直球は最速153キロを計測し、キレを取り戻した。課題の変化球も精度が上がった。「キャンプから実戦で投げてきた中では、変化球の感触としては一番良かったかなと思います」。2回には中村からスライダーで見逃し三振を奪い、4回にはカーブで青木を投ゴロに打ち取った。この回には塩見への5球目に頭部付近へ球が抜けたが、その後の投球で大崩れしなかった。「カットボール、フォーク、カーブも使えましたし、やりたかったことは出来た投球じゃないかなと思います」。4回を2安打1四球無失点。5三振を奪う快投に、藤浪はベンチで思わず笑みをこぼした。

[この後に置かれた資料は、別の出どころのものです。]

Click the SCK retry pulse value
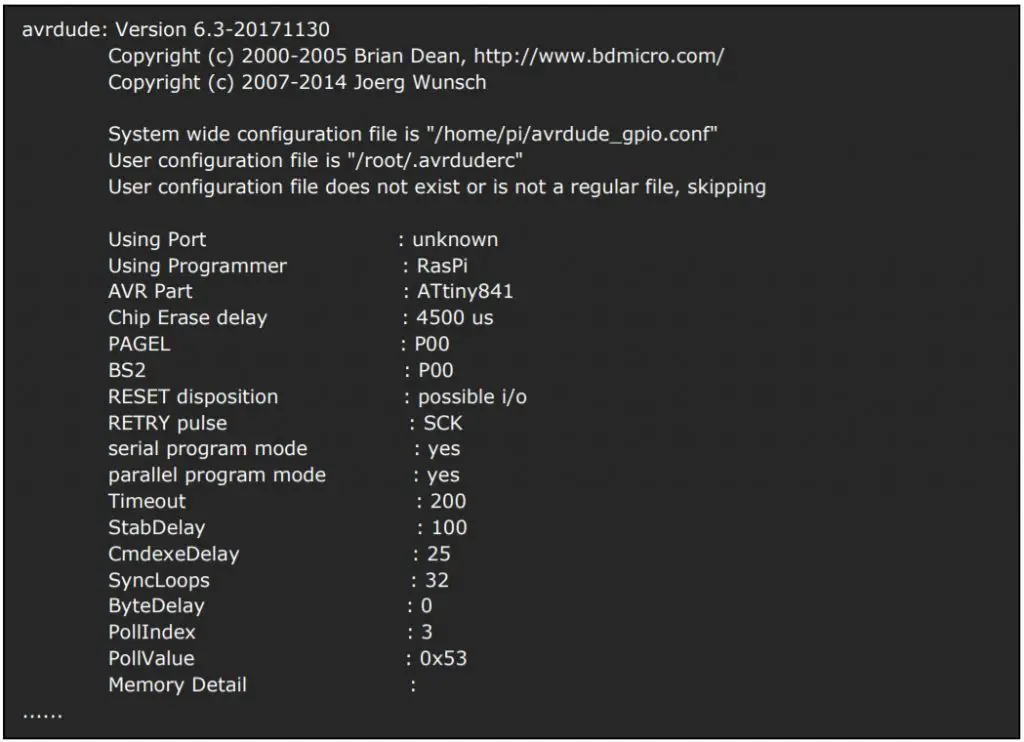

開幕延期が決まり、ローテーション争いも「延長戦」となる。矢野監督は「良かったね。躍動感も出ていた。手応えがあるようないい顔で、ボールを投げられていた。ああいうのがシンタロウの姿だと思う」と評価。その上でこう続けた。「もう1個ほしいなと思う。もう1つカウントを早くとかね」と、有利なカウントで打ち取ることを次の課題に求めた。復活への手応えを感じたからこその注文だった。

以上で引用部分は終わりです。